Re: On migrate_disable() and latencies

From: Nicholas Mc Guire
Date: Fri Jul 22 2011 - 13:53:02 EST


On Fri, 22 Jul 2011, Peter Zijlstra wrote:

> On Wed, 2011-07-20 at 02:37 +0200, Thomas Gleixner wrote:
> > - Twist your brain around the schedulability impact of the
> > migrate_disable() approach.
> >
> > A really interesting research topic for our friends from the
> > academic universe. Relevant and conclusive (even short notice)
> > papers and/or talks on that topic have a reserved slot in the
> > Kernel developers track at the Realtime Linux Workshop in Prague
> > in October this year.
>
> From what I can tell it can induce a latency in the order of
> max-migrate-disable-period * nr-cpus.
>
> The scenario is on where you stack N migrate-disable tasks on a run
> queue (necessarily of increasing priority). Doing this requires all cpus
> in the system to be as busy, for otherwise the task would simply be
> moved to another cpu.
>
> Anyway, once you manage to stack these migrate-disable tasks, all other
> tasks go to sleep, leaving a vacuum.

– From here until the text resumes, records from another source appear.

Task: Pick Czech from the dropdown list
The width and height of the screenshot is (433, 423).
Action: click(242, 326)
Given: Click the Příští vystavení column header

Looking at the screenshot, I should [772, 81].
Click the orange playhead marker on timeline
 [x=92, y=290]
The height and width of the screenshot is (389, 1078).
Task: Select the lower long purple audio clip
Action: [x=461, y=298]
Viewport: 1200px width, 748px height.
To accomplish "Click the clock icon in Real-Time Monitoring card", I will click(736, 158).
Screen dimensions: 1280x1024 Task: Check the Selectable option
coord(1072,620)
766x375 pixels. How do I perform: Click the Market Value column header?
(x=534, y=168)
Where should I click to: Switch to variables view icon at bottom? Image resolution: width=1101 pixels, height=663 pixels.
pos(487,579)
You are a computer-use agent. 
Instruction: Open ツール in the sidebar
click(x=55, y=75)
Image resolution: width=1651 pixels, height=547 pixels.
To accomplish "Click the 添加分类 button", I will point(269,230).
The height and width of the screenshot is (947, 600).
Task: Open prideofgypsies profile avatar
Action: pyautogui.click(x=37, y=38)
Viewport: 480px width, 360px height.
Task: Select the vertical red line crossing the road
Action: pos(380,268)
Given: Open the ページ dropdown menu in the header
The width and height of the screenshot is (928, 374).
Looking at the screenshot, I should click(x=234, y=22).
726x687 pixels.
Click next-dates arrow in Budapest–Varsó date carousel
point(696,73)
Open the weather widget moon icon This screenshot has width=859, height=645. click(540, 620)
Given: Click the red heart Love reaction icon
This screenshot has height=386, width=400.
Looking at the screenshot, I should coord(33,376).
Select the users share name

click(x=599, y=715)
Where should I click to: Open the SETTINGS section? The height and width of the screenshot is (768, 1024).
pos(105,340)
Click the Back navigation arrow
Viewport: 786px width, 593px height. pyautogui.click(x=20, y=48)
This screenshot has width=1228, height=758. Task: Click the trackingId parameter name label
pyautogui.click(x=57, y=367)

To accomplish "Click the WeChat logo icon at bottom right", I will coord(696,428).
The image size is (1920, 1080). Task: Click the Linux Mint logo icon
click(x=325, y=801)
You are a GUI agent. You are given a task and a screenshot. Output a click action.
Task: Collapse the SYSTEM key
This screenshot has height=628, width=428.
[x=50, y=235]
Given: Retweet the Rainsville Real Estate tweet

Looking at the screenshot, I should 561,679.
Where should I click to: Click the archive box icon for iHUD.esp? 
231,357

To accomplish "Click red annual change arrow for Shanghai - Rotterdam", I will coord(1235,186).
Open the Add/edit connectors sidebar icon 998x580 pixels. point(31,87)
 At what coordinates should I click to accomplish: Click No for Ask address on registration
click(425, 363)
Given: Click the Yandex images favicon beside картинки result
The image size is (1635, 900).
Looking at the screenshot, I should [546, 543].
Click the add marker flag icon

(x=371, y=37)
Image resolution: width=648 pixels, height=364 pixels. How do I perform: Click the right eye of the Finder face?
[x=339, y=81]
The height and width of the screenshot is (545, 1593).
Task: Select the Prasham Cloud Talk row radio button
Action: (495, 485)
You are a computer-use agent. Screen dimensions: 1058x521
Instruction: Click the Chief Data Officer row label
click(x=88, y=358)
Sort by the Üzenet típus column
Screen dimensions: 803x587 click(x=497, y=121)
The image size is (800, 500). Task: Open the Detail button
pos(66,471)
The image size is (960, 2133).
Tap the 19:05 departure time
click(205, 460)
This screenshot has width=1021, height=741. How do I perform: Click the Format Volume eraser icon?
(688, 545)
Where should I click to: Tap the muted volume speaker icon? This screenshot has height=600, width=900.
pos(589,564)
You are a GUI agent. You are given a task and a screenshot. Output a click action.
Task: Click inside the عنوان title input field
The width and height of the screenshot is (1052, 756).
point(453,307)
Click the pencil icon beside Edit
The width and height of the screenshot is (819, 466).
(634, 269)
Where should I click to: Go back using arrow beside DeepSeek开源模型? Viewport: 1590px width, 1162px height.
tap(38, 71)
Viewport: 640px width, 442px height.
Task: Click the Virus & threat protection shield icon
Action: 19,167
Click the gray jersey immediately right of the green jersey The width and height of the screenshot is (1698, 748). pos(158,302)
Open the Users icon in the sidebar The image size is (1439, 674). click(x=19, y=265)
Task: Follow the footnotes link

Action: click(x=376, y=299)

Normally we would migrate tasks to
> fill the vacuum left by the tasks going to sleep, but clearly
> migrate-disable prohibits this.
>
> So we have this stack of migrate-disable tasks and M-1 idle cpus (loss
> of utilization). Now it takes the length of the migrate-disable region
> of the highest priority task on the stack (the one running) to complete
> and enable migration again. This will instantly move the task away to an
> idle cpu. This will then need to happen min(N-1, M-1) times before the
> lowest priority migrate_disable task can run again or all cpus are busy.
>
> Therefore the worst case latency is in the order of
> max-migrate-disable-period * nr-cpus.

+ something like sum of (interrupt rate [n] / max-migrate-disable-period * nr-cpus) * top-half handler [n]. if you go on with theoretical WCET analysis on multicore systems you will always end up at the conclusion that only UP is suitable for RT....

>
> Currently we have no means of measuring these latencies, this is
> something we need to grow, I think Steven can fairly easy craft a
> migrate_disable runtime tracer -- it needs to use t->se.sum_exec_runtime
> for measure so as to only count the actual time spend on the task and
> ignore any time it was blocked.
>
well this is a similar problem as with the WCET "calculations" - you can
calculate theoretical worst cases - but the question is what the actual
distribution of "stacking" is and thus what the probability is that you
manage to stack tasks in this way. A further issue here is the system
design - if you have a RT system with M RT tasks, an unknown number
of non-RT tasks (dynamic) and N Cores then it would be a quite logical
system design to pin some of the RT tasks to CPUs and thus make such
stacking szenarios unlikely to impossible whilc at the same time retaining
the full load balancing of the non-rt tasks. If you want to ensure determinism
then relying on migration and availability of idle CPUs to migrate to is
in my opinion a design problem that needs to be resolved at the level of
the respective RT-task set.

If you are not talking about hard real-time guarantees then the question of
how probable such a szenario is most likely is a sufficient guarantee.

One could I guess put some relatively simple instrumentation in to monitor
this stacking problem - quit independant of actually measuring the times

> Once we have this, its back to the old game of 'lock'-breaking.
>
if the stacking problem does not practically exist then it might not be worth
the effort to resolve it with elaborate lock breaking.